Müride (Bir tarikat şeyhine bağlanarak ondan tasavvufun yollarını öğrenen, onun doğrultusunda ilerleyen kimseye) soruyorsun, seni yaratan Tanrı aşkına söyle.
Bundan daha güzel ve tatlı, yüz yüze sevişmekten daha hoş bir şey var mı?

 Mademki ona iman getiriyorsun, o kız kardeşe ve damada:
Siz kim oluyorsunuz da onu kadıya götüresiniz, ondan davacı olasınız?” de.
Onu alıp getiresin, bana bağışlayasın” dedim.
Ödünç vereyim” dedi.

Benimle birlikte ama ben bilmiyorum, eğer ayıp olmasaydı nerelerde olduğunu, kimlerin önünde dolaştığını birer-birer söylerdim.

Suç delillerini de o bilir.
Bize ikiyüzlülük (İnandığı, düşündüğü gibi davranmama, özü sözü bir olmama) yaparsa, biz de öyle ikiyüzlü yaşarız. 

                  ***

MAKÂLÂT. Şems-i Tebrizi.
Çeviren Mehmed Nuri Gençosman.
ATAÇ yayınları Tasavvuf 6

                    ***
Neler öğrendik:

1.   Zorunlu hallerde dinin yasak ettiği çizgiyi geçebileceğimizi, kuralı ihlal edebileceğimizi bunun için Tanrı’nın izin verildiğini öğrendik.

2.   Çok dikkat etmemiz gerekenin yüzümüzü kıbleden çevirmemek olduğunu öğrendik.

3.   Tanrı’ya yüzümüzün dönük olması gerektiğini, yani kalbimizin sevgi ile bağlı olması gerektiğini, bildiğimiz kurallara ısrarla çok bağlı kalarak zarar görmememiz gerektiğini, kurallarından bilmediğimiz olabileceğini bundan dolayı zarar görebileceğimizi öğrendik.

4.   Hastalıklı bir vücudun sağlıklı düşünemeyeceğini öğrendik.

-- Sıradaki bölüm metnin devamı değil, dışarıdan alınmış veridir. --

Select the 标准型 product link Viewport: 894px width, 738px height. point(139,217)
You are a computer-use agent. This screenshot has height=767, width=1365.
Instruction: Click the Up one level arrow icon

5.   Namaz kılmanın fakirlik hali olduğunu, namaz kılanın sevinç duyması gerektiğini öğrendik.

6.   Tanrı’yı bir sevgiliyi ister gibi yüz yüze gelerek bir olmanın daha hoş olacağını öğrendik.

 İşte böyle yaren;

Sevgiyle, muhabbetle, zevk alarak, sevinç duyarak, yüz yüze gelmiş gibi namaz kılmamız gerektiğini öğrendik anladık.

 Namazın bedensel bir davranış şekli olduğunu ve emredildiği gibi kılınması gerektiğini ancak tatmin edici olması için sevişme gibi, sevgiliyle buluşma gibi bir haz vermesi, sonrasında kalıcı bir sevinç duyulması gerektiğini öğrendik, anladık.